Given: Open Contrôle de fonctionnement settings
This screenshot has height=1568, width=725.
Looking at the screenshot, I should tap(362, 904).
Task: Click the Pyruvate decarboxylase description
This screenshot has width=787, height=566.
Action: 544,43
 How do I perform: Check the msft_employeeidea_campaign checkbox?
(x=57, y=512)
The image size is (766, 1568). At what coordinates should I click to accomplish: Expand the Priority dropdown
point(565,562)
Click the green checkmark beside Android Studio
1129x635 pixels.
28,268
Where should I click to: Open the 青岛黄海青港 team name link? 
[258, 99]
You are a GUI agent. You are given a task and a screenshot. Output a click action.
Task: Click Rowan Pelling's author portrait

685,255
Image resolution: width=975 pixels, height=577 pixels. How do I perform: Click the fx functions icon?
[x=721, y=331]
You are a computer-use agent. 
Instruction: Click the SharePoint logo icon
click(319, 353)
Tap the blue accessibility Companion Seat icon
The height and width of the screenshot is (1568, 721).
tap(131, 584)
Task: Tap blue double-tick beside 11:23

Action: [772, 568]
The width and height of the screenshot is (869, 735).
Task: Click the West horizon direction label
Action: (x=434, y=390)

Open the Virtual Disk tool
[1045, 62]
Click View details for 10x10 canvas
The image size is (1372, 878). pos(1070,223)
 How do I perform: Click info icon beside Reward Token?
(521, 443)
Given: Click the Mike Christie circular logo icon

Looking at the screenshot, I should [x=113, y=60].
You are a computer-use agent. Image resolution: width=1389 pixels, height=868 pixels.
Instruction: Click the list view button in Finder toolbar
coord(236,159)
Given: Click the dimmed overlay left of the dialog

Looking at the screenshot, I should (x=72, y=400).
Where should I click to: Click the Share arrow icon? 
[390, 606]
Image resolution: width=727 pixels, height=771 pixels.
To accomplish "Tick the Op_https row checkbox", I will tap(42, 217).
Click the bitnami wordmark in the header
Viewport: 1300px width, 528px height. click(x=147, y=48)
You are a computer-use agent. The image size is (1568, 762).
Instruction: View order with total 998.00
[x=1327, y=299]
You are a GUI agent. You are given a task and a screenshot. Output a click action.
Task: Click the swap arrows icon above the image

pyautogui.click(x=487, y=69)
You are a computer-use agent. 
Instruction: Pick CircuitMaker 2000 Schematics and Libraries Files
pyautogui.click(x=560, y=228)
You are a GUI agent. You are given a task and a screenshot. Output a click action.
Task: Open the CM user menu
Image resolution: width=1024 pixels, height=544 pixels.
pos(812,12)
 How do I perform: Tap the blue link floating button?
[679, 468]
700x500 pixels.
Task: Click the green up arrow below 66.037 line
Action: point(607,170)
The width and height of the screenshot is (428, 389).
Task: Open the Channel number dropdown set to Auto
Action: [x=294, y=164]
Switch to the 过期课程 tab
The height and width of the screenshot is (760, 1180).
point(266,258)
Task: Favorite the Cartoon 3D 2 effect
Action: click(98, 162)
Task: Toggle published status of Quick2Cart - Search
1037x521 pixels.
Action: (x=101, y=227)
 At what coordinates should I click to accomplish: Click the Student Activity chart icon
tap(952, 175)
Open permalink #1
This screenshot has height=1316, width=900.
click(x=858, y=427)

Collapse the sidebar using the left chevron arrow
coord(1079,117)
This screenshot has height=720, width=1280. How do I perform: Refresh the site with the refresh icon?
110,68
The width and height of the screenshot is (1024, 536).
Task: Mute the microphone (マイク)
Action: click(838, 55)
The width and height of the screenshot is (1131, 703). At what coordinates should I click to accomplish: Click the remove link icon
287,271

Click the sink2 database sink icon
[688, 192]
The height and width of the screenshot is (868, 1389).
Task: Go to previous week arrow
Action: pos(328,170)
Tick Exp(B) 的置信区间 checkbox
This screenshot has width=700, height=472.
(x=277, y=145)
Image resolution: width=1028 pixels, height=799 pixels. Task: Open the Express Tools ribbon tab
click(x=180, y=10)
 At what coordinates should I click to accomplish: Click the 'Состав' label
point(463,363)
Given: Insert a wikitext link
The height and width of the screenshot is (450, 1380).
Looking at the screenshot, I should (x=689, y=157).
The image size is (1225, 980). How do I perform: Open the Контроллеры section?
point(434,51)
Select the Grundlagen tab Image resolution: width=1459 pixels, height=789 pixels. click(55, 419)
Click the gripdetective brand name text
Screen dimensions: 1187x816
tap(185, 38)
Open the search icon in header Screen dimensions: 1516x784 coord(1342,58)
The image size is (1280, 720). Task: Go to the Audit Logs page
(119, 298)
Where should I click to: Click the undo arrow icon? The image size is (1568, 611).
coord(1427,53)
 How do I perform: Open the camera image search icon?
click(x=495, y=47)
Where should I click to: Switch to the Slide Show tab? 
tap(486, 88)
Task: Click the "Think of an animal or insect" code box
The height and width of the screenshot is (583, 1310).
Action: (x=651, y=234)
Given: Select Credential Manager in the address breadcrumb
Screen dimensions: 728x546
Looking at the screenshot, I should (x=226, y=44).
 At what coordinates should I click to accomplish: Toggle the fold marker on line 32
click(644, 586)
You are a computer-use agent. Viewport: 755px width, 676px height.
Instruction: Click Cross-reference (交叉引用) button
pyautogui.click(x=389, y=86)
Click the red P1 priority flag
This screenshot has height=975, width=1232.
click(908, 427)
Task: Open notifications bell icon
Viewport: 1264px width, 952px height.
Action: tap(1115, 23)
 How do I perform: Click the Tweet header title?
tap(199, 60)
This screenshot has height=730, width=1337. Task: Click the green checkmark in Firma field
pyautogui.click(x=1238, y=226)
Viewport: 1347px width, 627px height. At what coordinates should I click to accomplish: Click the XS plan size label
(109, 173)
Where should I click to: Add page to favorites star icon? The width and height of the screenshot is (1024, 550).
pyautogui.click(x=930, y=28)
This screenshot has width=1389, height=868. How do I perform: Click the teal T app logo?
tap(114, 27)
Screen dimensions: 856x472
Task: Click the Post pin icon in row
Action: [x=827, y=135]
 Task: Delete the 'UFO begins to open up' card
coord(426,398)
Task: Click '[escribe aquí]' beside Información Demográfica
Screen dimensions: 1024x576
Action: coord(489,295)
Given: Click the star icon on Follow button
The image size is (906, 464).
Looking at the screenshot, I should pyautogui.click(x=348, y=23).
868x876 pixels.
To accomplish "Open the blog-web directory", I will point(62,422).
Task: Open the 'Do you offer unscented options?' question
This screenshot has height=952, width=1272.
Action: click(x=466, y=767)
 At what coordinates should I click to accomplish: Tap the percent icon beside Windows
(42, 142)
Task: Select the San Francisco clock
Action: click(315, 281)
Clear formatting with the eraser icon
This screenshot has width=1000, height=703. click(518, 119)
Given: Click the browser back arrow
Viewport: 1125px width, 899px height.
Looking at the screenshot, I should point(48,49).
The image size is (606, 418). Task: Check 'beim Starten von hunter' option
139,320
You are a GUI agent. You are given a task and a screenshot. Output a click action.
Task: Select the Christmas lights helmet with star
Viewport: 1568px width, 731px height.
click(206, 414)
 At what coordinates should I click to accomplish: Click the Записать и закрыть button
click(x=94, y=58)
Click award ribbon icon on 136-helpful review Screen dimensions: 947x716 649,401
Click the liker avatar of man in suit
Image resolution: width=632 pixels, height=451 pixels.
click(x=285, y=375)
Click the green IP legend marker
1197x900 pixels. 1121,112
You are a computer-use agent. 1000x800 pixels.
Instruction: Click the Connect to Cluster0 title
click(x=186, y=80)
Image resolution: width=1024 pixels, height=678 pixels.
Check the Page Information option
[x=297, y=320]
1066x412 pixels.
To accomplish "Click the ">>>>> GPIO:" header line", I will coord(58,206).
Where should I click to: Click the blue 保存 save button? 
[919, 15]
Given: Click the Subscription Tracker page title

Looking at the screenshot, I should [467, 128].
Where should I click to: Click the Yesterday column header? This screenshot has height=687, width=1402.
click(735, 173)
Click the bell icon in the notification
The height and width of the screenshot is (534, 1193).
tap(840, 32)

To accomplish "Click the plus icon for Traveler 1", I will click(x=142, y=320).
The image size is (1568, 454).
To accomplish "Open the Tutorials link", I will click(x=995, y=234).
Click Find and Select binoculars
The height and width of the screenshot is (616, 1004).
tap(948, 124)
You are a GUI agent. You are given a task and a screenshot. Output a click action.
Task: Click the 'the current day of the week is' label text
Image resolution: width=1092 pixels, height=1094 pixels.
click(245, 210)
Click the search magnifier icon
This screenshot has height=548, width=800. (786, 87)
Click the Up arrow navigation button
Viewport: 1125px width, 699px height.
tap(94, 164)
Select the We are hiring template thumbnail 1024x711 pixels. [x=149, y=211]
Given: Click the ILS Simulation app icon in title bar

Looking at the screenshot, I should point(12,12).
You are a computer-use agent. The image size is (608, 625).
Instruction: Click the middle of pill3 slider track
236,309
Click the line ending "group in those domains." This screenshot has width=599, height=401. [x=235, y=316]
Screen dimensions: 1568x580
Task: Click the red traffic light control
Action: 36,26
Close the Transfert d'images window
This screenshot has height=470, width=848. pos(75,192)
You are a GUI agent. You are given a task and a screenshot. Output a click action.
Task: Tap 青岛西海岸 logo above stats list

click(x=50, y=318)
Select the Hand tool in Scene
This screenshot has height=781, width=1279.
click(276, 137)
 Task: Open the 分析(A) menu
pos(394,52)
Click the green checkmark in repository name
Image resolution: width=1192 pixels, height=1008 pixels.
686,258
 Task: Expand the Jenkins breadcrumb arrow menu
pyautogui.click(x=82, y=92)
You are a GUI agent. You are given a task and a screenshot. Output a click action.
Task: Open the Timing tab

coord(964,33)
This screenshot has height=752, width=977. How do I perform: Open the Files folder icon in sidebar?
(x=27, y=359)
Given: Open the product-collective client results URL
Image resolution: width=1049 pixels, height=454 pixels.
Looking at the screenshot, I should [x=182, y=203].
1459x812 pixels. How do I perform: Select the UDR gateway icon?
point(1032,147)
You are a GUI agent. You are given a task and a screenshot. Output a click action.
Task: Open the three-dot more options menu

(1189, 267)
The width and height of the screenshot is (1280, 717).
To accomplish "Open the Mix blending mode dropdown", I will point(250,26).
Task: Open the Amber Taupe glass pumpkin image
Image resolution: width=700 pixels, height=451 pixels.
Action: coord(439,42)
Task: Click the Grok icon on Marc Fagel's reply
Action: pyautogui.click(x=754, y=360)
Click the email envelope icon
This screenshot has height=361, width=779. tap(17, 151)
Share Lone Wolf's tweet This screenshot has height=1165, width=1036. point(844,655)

○ ○ ○ ○

Go through the material above line by line and tally each one holding "computer"; give the tally and nothing else.

→ WRITTEN REPLY:
7